Moreover, OPEC and Paris-based energy watchdog International Energy Agency (IEA) have emerged divided in their respective oil demand projections for 2024. The IEA raised its demand forecast for the fourth time since November 2023 predicting a tighter market, whereas OPEC has retained its view in its February report.
This week however, oil prices have been on an uptrend and hit a five-month high-mark, the highest level since November 2023, after Ukraine attack on Russian refinery posed supply disruptions. So far in 2024, oil has found support from the ongoing geopolitical tensions and the Houthi attacks on Red Sea.
Several brokerages are predicting that crude oil is likely to remain in the range of $79-$85 till the second quarter of 2024, with JPMorgan forecasting an average of $83 per barrel this year. Mohammed Imran, Research Analyst at leading domestic brokerage ShareKhan by BNP Paribas in an interview to Mint's Nikita Prasad, said that crude oil prices are weaker because of the current oil market condition. Imran added that OPEC is 'artificially' curtailing oil production and losing its market share to maintain Brent above $80 per barrel.

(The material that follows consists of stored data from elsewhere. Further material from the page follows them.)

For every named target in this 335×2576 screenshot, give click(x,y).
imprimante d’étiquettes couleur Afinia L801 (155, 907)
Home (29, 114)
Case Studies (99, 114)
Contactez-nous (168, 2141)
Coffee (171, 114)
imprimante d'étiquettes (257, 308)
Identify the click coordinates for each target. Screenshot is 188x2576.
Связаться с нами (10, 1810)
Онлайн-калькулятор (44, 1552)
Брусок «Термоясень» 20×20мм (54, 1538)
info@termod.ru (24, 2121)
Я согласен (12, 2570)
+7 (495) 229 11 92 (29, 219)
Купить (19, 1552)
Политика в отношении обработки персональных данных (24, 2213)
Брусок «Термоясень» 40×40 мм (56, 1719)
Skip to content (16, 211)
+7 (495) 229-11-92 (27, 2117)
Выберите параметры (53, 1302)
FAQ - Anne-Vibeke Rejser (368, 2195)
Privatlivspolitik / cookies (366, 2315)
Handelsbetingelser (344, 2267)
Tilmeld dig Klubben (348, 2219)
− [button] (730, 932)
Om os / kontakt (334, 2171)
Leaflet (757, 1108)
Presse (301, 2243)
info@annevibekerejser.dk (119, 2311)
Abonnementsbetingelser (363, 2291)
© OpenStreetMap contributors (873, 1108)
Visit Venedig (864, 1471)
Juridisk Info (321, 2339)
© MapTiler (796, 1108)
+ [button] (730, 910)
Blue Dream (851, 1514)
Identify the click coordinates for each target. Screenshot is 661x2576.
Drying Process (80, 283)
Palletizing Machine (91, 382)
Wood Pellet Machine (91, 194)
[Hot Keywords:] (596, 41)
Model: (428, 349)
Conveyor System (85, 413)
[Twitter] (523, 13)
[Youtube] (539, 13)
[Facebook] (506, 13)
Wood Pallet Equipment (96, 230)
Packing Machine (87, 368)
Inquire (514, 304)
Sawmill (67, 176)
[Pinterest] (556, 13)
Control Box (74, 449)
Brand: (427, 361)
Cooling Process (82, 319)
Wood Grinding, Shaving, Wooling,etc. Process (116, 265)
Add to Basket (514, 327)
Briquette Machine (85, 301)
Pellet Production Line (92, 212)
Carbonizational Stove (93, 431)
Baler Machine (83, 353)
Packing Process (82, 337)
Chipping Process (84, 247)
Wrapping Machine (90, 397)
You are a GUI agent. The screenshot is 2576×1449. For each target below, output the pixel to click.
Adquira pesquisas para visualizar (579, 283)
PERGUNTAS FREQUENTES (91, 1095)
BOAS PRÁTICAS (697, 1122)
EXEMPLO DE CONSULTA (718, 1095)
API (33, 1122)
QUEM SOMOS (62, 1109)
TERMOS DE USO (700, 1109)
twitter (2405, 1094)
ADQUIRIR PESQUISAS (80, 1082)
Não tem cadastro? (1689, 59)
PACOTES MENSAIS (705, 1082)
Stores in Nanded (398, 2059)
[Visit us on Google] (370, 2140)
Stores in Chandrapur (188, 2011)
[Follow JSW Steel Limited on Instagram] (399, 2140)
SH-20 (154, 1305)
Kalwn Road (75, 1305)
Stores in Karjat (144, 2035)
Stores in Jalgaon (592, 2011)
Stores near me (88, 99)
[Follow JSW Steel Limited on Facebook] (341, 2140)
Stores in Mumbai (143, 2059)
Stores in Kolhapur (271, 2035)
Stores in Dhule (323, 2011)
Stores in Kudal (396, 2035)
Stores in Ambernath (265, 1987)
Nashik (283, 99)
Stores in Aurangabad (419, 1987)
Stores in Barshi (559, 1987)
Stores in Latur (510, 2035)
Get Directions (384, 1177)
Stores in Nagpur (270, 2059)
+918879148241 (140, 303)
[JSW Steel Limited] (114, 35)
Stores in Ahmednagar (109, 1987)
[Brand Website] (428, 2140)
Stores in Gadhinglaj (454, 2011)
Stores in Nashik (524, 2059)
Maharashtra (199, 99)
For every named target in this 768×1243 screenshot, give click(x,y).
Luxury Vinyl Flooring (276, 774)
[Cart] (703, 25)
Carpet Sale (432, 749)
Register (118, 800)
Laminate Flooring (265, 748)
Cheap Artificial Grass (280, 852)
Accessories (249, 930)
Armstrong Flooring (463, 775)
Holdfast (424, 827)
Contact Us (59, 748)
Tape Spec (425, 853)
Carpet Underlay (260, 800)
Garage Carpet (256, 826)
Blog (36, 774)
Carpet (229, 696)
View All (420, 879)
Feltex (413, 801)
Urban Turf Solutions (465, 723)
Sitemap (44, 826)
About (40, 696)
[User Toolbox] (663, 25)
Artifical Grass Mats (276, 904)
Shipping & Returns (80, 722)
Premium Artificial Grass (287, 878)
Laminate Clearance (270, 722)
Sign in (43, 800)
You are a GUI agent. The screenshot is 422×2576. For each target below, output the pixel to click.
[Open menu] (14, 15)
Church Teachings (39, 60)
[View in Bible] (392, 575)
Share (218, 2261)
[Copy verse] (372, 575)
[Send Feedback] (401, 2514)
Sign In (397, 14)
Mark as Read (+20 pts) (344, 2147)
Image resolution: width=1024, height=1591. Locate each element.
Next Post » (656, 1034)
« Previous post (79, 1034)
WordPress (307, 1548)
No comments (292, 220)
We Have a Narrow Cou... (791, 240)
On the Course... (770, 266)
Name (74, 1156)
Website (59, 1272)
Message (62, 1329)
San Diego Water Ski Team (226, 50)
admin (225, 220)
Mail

We expect prices to move higher from here as the latest extensions of voluntary cuts would keep the global crude oil market balance in deficit of around 0.5-0.7 mbpd by the end of June quarter, while slight uptick in Asian demand led by China could see WTI prices sailing above $80-$82 range.
OPEC has already raised its March OSP (official selling price) for its crude for Asian buyers as it remains optimistic about incremental demand for 2024. OPEC in its latest monthly report mentioned that global demand would rise by 2.2 million bpd in 2024 and a further 1.8 million in 2025.
We think OPEC+ will maintain the status quo as they have extended voluntary cuts till June 2024, and Brent prices have since then stabilised above $80, which has given a cushion for OPEC+ kingpin Saudi and Russia to keep the policy unchanged.
While OPEC+ cuts would be offset by the rising production from non-OPEC nations (US, Brazil, Guyana, Angola), it would somehow keep the market stable. The expected June rate cuts from US Fed will boost the growth sentiments, hence, we expect Brent prices to average between $87-$92 for 2024.
US is producing more crude oil than any nation at any time for the past six years in a row, according to EIA. US output was 13.1 mbpd in 2023, which is expected to further jump to 13.19 mbpd in 2024 and 13.65 mbpd by 2025 and this record is unlikely to be broken by any nation in the near term.
US, Brazil, Guyana, and Canada together, are projected to add 1.4 million b/d of new oil production. Non-OPEC+ producers together are set to add 1.6 million b/d, and all this new oil is finding ready markets which used to traditionally rely on Middle Eastern suppliers, leading to what we see an oversupply in the market, resulting in price weakness.
OPEC+ production cuts are no longer a concern for crude importers in the Far East as refiners across South Korea, Japan, Taiwan, Thailand, Vietnam are not facing any major issues securing their staple Middle Eastern sour crude. South Korea, the top Asian buyer of US crude, picked up 14.21 million barrels, as per the Korea National Oil Corp.
Taiwan's US crude imports rose 27.9 per cent on the year to 252,113 b/d in January, while Japan almost doubled its US crude intake to 130,578 b/d in the same month from 71,142 b/d a year earlier as per their government data.
And we have seen from the latest OPEC monthly report that the oil cartel remains optimistic about crude oil demand. Any sign of improvement in global expansion would see OPEC+ abandoning its additional voluntarily cuts to meet the global demand and pick up the lost market share.
Also Read: From high inflation to import bill - the domino effect of rising crude oil prices on Indian economy
Unless we see escalation of middle eastern war turning into a full blown-up war involving major producers in the region, we are unlikely to see Brent touching $100 mark. This, despite an increasing global demand in second half as OPEC+ is artificially curtailing production and losing market share in order to maintain Brent above $80.
So, we expect Saudi Arabia led OPEC+ to change its policy stance once demand is in place. Brent crude could average $90-$92 for 2024 and MCX prices could test the resistance of ₹7200/b by end of 2024.
Disclaimer: The views and recommendations made above are those of individual analysts or broking companies, and not of Mint. We advise investors to check with certified experts before taking any investment decisions.